***** RECORDS SHOWN *****

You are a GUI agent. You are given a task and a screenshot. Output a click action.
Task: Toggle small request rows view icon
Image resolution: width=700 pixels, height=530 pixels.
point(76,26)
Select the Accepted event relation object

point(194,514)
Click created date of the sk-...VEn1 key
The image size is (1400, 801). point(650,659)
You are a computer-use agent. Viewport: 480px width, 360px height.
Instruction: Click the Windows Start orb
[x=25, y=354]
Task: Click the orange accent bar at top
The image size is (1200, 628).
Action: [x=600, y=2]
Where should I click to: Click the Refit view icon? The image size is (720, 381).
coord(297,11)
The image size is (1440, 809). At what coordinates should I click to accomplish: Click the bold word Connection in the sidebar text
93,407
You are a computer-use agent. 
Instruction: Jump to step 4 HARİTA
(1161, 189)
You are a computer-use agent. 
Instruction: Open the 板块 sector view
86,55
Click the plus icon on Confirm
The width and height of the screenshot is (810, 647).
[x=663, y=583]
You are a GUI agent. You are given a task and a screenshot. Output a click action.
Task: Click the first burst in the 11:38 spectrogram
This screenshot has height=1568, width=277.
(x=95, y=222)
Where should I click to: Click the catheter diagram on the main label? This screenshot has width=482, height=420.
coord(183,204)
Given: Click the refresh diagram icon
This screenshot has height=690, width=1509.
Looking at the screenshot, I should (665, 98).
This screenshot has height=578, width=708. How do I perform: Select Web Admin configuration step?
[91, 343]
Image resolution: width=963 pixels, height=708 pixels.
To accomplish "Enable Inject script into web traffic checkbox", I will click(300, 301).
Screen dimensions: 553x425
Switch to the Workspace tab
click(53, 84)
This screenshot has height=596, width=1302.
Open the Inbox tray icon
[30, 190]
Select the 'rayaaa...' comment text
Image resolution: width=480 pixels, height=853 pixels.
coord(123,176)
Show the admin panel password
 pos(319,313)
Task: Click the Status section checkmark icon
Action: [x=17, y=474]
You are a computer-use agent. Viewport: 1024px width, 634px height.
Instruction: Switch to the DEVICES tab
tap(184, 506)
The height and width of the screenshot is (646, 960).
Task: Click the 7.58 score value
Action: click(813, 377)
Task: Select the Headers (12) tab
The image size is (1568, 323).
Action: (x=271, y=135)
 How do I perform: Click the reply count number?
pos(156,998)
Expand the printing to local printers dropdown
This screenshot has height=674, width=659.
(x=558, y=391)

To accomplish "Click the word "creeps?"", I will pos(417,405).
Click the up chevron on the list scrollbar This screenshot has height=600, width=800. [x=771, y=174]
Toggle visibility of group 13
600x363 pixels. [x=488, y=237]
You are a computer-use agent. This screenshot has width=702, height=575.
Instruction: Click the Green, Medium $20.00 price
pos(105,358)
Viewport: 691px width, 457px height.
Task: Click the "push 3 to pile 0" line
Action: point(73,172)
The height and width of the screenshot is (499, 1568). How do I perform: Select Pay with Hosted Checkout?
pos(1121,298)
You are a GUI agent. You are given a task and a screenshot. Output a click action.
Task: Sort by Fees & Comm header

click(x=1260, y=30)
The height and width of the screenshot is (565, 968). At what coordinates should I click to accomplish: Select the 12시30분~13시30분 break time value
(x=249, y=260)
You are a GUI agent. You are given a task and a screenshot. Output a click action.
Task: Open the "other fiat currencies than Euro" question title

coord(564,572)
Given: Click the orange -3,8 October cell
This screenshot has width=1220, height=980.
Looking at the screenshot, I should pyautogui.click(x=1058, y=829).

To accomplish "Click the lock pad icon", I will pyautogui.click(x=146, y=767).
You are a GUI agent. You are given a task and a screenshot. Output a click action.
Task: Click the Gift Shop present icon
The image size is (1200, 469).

*****

▸ **WHAT THE TASK REQUIRES**
Every entry is to be printed exactly as given.

▸ **YOUR SOLUTION**
You are a GUI agent. You are given a task and a screenshot. Output a click action.
Task: Toggle small request rows view icon
Image resolution: width=700 pixels, height=530 pixels.
point(76,26)
Select the Accepted event relation object

point(194,514)
Click created date of the sk-...VEn1 key
The image size is (1400, 801). point(650,659)
You are a computer-use agent. Viewport: 480px width, 360px height.
Instruction: Click the Windows Start orb
[x=25, y=354]
Task: Click the orange accent bar at top
The image size is (1200, 628).
Action: [x=600, y=2]
Where should I click to: Click the Refit view icon? The image size is (720, 381).
coord(297,11)
The image size is (1440, 809). At what coordinates should I click to accomplish: Click the bold word Connection in the sidebar text
93,407
You are a computer-use agent. 
Instruction: Jump to step 4 HARİTA
(1161, 189)
You are a computer-use agent. 
Instruction: Open the 板块 sector view
86,55
Click the plus icon on Confirm
The width and height of the screenshot is (810, 647).
[x=663, y=583]
You are a GUI agent. You are given a task and a screenshot. Output a click action.
Task: Click the first burst in the 11:38 spectrogram
This screenshot has height=1568, width=277.
(x=95, y=222)
Where should I click to: Click the catheter diagram on the main label? This screenshot has width=482, height=420.
coord(183,204)
Given: Click the refresh diagram icon
This screenshot has height=690, width=1509.
Looking at the screenshot, I should (665, 98).
This screenshot has height=578, width=708. How do I perform: Select Web Admin configuration step?
[91, 343]
Image resolution: width=963 pixels, height=708 pixels.
To accomplish "Enable Inject script into web traffic checkbox", I will click(300, 301).
Screen dimensions: 553x425
Switch to the Workspace tab
click(53, 84)
This screenshot has height=596, width=1302.
Open the Inbox tray icon
[30, 190]
Select the 'rayaaa...' comment text
Image resolution: width=480 pixels, height=853 pixels.
coord(123,176)
Show the admin panel password
 pos(319,313)
Task: Click the Status section checkmark icon
Action: [x=17, y=474]
You are a computer-use agent. Viewport: 1024px width, 634px height.
Instruction: Switch to the DEVICES tab
tap(184, 506)
The height and width of the screenshot is (646, 960).
Task: Click the 7.58 score value
Action: click(813, 377)
Task: Select the Headers (12) tab
The image size is (1568, 323).
Action: (x=271, y=135)
 How do I perform: Click the reply count number?
pos(156,998)
Expand the printing to local printers dropdown
This screenshot has height=674, width=659.
(x=558, y=391)

To accomplish "Click the word "creeps?"", I will pos(417,405).
Click the up chevron on the list scrollbar This screenshot has height=600, width=800. [x=771, y=174]
Toggle visibility of group 13
600x363 pixels. [x=488, y=237]
You are a computer-use agent. This screenshot has width=702, height=575.
Instruction: Click the Green, Medium $20.00 price
pos(105,358)
Viewport: 691px width, 457px height.
Task: Click the "push 3 to pile 0" line
Action: point(73,172)
The height and width of the screenshot is (499, 1568). How do I perform: Select Pay with Hosted Checkout?
pos(1121,298)
You are a GUI agent. You are given a task and a screenshot. Output a click action.
Task: Sort by Fees & Comm header

click(x=1260, y=30)
The height and width of the screenshot is (565, 968). At what coordinates should I click to accomplish: Select the 12시30분~13시30분 break time value
(x=249, y=260)
You are a GUI agent. You are given a task and a screenshot. Output a click action.
Task: Open the "other fiat currencies than Euro" question title

coord(564,572)
Given: Click the orange -3,8 October cell
This screenshot has width=1220, height=980.
Looking at the screenshot, I should pyautogui.click(x=1058, y=829).

To accomplish "Click the lock pad icon", I will pyautogui.click(x=146, y=767).
You are a GUI agent. You are given a task and a screenshot. Output a click action.
Task: Click the Gift Shop present icon
The image size is (1200, 469).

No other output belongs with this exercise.